━━━━━ Working data
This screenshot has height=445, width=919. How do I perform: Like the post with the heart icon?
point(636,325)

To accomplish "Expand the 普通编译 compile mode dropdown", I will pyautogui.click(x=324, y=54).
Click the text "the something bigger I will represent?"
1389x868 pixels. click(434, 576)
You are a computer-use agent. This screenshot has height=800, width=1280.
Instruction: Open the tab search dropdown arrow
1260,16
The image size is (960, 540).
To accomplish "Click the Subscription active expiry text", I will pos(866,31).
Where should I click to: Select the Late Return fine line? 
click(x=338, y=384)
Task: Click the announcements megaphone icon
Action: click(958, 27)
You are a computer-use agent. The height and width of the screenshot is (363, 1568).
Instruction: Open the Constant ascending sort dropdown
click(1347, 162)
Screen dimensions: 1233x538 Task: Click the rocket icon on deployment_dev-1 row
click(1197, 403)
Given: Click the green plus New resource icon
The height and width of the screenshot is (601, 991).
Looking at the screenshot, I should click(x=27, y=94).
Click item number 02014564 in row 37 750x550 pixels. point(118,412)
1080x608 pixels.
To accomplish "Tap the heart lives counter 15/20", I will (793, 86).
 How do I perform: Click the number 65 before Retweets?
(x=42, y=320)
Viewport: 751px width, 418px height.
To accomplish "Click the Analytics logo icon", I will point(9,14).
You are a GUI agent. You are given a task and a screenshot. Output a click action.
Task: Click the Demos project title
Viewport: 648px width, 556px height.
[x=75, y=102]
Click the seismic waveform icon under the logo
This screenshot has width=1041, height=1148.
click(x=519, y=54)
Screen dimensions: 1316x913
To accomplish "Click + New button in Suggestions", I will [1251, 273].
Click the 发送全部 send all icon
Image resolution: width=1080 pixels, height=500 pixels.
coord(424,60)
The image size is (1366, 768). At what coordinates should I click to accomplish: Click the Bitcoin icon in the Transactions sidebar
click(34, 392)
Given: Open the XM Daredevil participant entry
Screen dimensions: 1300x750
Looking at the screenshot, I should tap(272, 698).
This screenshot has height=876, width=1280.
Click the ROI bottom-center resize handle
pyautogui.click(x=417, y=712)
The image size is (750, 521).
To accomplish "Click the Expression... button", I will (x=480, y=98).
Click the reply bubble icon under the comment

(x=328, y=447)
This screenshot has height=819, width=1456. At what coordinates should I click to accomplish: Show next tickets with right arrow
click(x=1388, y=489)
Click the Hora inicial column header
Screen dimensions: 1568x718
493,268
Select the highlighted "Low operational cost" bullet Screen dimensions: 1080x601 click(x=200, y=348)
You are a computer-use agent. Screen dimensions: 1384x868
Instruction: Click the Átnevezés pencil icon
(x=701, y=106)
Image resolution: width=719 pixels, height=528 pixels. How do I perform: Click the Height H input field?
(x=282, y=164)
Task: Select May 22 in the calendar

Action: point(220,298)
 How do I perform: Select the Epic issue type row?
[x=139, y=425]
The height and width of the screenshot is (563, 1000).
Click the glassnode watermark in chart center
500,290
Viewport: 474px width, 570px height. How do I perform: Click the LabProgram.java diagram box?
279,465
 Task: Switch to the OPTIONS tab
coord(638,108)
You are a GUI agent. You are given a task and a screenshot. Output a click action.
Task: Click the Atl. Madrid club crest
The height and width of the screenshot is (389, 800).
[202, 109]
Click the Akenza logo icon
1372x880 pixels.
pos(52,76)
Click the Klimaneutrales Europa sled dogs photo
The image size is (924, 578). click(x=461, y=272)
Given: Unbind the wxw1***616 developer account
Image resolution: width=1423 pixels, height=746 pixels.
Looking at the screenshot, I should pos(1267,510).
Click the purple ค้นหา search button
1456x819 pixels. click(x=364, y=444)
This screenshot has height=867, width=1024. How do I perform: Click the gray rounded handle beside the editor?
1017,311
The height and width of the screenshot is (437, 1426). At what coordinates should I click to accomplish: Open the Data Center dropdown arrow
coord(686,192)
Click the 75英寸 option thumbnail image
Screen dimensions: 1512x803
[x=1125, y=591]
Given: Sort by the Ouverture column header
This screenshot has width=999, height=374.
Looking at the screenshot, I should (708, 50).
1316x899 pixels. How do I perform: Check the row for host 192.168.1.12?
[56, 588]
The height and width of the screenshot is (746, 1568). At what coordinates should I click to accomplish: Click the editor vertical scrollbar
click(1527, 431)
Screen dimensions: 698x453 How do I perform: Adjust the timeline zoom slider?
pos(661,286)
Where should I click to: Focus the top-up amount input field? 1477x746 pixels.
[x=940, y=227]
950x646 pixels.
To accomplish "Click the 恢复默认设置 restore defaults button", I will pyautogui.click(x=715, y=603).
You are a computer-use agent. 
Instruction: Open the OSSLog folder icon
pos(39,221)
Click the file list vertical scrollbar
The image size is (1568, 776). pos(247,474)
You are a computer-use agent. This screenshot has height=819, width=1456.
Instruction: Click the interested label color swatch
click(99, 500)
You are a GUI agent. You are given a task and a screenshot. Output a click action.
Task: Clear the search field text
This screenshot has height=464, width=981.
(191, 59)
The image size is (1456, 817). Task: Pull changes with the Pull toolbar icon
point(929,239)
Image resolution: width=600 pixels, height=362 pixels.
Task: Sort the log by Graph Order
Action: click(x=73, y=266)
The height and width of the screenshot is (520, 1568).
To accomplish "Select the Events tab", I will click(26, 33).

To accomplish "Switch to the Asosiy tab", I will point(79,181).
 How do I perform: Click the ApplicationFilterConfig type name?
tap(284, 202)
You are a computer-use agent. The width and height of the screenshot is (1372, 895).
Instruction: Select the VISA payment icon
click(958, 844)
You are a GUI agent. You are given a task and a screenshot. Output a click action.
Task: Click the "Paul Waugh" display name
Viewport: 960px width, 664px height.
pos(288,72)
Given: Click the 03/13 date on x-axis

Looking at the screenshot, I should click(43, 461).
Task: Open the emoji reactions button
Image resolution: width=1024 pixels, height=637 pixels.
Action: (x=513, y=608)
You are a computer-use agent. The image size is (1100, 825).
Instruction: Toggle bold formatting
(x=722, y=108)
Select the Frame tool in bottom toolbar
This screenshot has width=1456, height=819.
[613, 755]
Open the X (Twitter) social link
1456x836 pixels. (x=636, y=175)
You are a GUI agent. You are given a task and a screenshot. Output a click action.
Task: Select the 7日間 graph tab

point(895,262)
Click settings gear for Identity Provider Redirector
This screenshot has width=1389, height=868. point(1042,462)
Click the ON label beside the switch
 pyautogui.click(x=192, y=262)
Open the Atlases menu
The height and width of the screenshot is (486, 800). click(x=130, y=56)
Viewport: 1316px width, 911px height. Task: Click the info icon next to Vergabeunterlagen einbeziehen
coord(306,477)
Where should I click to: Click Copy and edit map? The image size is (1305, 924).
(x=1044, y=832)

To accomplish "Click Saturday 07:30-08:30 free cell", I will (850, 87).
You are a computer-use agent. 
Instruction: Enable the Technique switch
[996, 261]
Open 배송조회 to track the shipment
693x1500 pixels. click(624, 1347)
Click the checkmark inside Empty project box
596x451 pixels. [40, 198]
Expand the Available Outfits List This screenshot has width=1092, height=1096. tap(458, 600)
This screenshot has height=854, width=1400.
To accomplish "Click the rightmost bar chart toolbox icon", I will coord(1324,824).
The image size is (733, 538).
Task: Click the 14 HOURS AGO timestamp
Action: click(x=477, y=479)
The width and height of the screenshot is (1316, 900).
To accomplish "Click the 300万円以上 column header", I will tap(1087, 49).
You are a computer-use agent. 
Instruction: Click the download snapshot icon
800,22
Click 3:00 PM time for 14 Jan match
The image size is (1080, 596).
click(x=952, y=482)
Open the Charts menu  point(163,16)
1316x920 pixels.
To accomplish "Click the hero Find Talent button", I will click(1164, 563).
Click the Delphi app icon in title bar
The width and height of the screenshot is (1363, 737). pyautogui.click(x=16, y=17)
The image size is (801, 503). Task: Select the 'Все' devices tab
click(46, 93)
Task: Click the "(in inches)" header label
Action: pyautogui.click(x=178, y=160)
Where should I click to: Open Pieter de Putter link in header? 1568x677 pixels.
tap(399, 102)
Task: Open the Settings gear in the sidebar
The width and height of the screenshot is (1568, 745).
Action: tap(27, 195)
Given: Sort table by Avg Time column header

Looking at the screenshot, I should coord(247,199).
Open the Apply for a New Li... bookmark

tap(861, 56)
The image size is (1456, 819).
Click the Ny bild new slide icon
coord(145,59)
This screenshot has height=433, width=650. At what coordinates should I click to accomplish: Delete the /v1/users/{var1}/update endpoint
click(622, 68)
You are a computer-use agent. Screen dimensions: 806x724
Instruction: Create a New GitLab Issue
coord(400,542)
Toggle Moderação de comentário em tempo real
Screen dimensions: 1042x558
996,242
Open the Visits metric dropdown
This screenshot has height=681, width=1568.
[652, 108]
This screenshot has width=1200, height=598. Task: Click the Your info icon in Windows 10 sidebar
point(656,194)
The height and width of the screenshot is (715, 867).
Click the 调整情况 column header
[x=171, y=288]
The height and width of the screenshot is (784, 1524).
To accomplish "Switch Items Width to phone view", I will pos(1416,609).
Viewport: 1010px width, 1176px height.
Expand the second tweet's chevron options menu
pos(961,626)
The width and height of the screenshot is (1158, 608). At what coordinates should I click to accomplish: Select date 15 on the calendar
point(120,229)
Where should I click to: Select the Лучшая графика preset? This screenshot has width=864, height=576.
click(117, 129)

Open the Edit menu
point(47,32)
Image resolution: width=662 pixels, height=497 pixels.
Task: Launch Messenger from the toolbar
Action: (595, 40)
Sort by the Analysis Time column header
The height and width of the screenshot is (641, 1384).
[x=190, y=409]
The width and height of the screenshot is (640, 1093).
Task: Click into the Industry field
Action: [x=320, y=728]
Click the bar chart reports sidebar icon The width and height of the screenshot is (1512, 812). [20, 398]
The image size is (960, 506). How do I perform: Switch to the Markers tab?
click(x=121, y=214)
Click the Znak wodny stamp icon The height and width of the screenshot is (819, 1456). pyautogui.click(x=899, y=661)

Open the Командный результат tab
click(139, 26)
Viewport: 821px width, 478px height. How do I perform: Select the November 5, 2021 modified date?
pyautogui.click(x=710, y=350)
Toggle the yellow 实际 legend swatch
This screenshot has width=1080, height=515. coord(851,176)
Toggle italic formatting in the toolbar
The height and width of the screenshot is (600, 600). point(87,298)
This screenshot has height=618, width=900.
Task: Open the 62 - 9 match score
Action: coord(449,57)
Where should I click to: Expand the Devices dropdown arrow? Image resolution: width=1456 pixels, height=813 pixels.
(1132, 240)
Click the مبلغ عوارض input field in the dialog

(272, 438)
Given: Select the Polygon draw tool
━━━━━━━━━━
- _Stated exercise_
Locate every line in the listing above that contains the word "with" and copy each of those lines.

- _Result of the exercise_
This screenshot has height=445, width=919. How do I perform: Like the post with the heart icon?
This screenshot has height=819, width=1456. At what coordinates should I click to accomplish: Show next tickets with right arrow
The image size is (1456, 817). Task: Pull changes with the Pull toolbar icon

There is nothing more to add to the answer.